▸ Supplied text:
--- START ---
In 1845, Edmund Peale sold the BMGFA to P. T. Barnum, and the building underwent a major reconstruction to turn it into a proper professional theatre venue in 1847. After this, it was often referred to as the Baltimore Museum Theatre. The actor John E. Owens was a member of the company of players at the BMGFA in 1844 and returned in 1847; performing often at the BMGFA in the late 1840s. In 1850, he purchased the BMGFA from Barnum, only to sell it a year later to Henry C. Jarrett. Other actors who were active at the BMGFA in the 1840s and 1850s included Junius Brutus Booth, Charlotte Cushman, Edward Loomis Davenport, Edwin Forrest, Joseph Jefferson, Charles Kean, Ellen Kean, Kate Ludlow, Charles Macready, James Murdock, Fanny Wallack, and James William Wallack.

In 1861, the BMGFA came under the management George Kunkel who renamed the venue Kunkel's Ethiopian Opera House. Kunkel and his minstrel show, Kunkel's Nightingales, were active at the theatre until 1864, when they relocated to the Front Street Theatre. After this, the venue became more of a bar and space for public dances than a theatre, although it never completely stopped offering live entertainment of one form or another. While hosting a public dance on December 12, 1873, a fire began on the fourth floor of the building. It spread and destroyed the entire structure.
--- END ---
▸ Provided data:
--- START ---
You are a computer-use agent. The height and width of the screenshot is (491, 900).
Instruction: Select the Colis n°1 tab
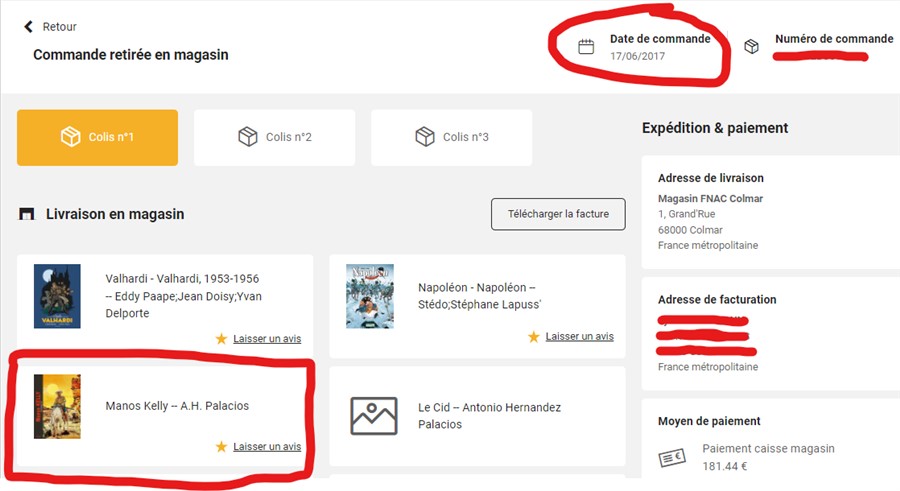click(x=97, y=137)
--- END ---
Rewrite the BMGFA text above from "In 1861, the" to "the entire structure.", replacing "minstrel show" with "minstrel troupe".

▸ Written solution:
In 1861, the BMGFA came under the management George Kunkel who renamed the venue Kunkel's Ethiopian Opera House. Kunkel and his minstrel troupe, Kunkel's Nightingales, were active at the theatre until 1864, when they relocated to the Front Street Theatre. After this, the venue became more of a bar and space for public dances than a theatre, although it never completely stopped offering live entertainment of one form or another. While hosting a public dance on December 12, 1873, a fire began on the fourth floor of the building. It spread and destroyed the entire structure.